We still remember how, during an afternoon shift, they switched from being our protectors to our oppressors. A private army for Dan Andrews, without which none of what happened would have been possible.

But on this day, we had finally been given the right to protest, and we were here, having a picnic. Behind the lines of officers, the vaccinated were sitting at the café tables, condescendingly looking over as they sipped on their lattes that they’d rolled up their sleeves to drink.

On the walk back to the city, I started chatting with a young man, Markeyan. He joined the protest to do something because he detested what was happening. He told me he wanted to do more, but what?

I asked him what he did, and he told me he was just a violin player.

So I asked if he could do a version of the National Anthem that sounded like it was being played in a concentration camp—a version that would sound like it had a broken heart.

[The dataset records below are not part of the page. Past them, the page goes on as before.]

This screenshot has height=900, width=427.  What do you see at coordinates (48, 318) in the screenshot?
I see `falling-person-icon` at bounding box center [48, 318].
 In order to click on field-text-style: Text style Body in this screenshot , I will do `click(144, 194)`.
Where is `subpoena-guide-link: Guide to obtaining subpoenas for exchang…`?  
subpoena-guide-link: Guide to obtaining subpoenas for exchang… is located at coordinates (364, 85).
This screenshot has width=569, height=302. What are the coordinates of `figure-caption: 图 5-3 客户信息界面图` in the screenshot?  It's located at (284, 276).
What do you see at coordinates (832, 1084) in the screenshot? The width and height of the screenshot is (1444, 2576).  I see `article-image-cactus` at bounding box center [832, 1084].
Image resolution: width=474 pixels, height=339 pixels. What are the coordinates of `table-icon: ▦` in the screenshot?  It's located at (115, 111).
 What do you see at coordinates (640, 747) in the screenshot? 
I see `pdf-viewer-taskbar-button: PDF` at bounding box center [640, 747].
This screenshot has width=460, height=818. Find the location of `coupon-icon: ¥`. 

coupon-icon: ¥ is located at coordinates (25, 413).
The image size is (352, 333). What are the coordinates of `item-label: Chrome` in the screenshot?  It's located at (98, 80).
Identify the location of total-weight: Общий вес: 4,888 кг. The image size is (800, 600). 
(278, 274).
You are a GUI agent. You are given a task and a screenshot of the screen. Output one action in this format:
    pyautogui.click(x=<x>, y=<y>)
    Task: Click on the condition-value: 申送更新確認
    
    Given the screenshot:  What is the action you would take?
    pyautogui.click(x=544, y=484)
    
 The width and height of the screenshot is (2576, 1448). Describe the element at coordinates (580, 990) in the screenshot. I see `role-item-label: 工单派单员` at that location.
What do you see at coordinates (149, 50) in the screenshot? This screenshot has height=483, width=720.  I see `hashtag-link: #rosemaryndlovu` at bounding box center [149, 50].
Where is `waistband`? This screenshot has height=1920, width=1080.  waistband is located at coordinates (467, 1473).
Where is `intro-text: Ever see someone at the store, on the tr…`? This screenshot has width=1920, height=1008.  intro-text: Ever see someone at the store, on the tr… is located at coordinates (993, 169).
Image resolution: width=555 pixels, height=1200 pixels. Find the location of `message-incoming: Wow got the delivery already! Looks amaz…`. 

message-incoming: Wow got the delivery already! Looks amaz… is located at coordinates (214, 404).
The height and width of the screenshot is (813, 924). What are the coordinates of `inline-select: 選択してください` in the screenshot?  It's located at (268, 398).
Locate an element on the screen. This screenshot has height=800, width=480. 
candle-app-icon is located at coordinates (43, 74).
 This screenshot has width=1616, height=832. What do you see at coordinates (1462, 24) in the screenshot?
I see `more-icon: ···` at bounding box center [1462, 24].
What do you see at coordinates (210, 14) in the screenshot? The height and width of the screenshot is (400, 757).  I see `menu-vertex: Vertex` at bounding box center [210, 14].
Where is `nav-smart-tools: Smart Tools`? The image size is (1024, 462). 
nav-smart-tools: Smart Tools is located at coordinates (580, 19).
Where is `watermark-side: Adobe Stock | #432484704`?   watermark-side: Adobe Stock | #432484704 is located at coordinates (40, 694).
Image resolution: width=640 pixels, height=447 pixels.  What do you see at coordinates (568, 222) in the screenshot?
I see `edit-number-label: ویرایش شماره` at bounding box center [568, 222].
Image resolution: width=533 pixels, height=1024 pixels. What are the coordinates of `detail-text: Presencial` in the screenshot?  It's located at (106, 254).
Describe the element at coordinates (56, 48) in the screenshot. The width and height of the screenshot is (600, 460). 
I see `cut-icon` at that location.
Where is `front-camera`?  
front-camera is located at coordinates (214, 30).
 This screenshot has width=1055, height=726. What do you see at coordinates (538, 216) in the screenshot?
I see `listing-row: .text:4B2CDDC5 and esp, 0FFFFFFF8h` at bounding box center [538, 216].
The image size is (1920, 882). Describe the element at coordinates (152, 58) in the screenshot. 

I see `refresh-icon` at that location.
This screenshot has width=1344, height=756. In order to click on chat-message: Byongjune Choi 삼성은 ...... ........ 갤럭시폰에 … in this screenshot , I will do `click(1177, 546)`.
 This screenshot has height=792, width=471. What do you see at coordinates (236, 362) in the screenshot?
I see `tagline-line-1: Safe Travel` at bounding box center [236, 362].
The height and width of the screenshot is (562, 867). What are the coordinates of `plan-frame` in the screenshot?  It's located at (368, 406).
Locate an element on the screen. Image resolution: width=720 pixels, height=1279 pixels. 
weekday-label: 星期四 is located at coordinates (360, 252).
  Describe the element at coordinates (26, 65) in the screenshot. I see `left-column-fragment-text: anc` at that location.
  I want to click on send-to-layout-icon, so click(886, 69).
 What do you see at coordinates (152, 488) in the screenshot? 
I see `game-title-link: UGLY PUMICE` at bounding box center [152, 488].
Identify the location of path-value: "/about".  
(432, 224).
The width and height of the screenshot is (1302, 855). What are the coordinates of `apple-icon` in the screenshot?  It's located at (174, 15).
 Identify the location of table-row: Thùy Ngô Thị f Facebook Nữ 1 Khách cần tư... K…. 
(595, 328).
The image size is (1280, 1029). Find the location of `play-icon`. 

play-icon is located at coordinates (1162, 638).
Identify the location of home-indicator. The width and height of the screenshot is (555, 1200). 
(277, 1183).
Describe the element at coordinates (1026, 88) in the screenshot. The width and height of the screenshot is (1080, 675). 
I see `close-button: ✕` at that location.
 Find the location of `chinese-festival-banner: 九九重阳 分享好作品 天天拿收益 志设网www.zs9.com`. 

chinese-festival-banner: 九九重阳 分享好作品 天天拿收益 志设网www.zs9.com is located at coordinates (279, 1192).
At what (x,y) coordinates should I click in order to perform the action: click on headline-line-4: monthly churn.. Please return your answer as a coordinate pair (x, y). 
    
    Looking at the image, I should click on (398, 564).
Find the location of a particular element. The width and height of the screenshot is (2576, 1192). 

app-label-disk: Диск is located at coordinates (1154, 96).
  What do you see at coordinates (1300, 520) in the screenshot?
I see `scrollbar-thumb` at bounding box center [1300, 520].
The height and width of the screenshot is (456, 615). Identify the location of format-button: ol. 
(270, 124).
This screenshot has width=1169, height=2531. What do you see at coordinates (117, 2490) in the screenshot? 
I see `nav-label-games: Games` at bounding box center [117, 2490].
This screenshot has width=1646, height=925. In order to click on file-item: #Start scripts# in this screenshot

I never expected to hear back, but within a few hours, he texted me a version and said, “It works.”

When I heard it, I teared up, and I knew what to do. I was a speaker at the next rally, and after my speech, I would ask the crowd to stay silent while Markeyan played. The protest would be our silence. While the anthem was still a lie, we would refuse to sing the words.

What I didn’t know was that we were creating a moment in history, where one man with a violin would connect so many in a moment of grief.

As he played, I watched the crowd. One moment they were rowdy; the next, they were silent, and tears flowed. I hoped—it was my hope—that it would change things.

It was shared like crazy, and then our tumultuous times consumed it.

I repost now to save it from being memory-holed.

The protest was against Dan Andrews’ Pandemic Bill.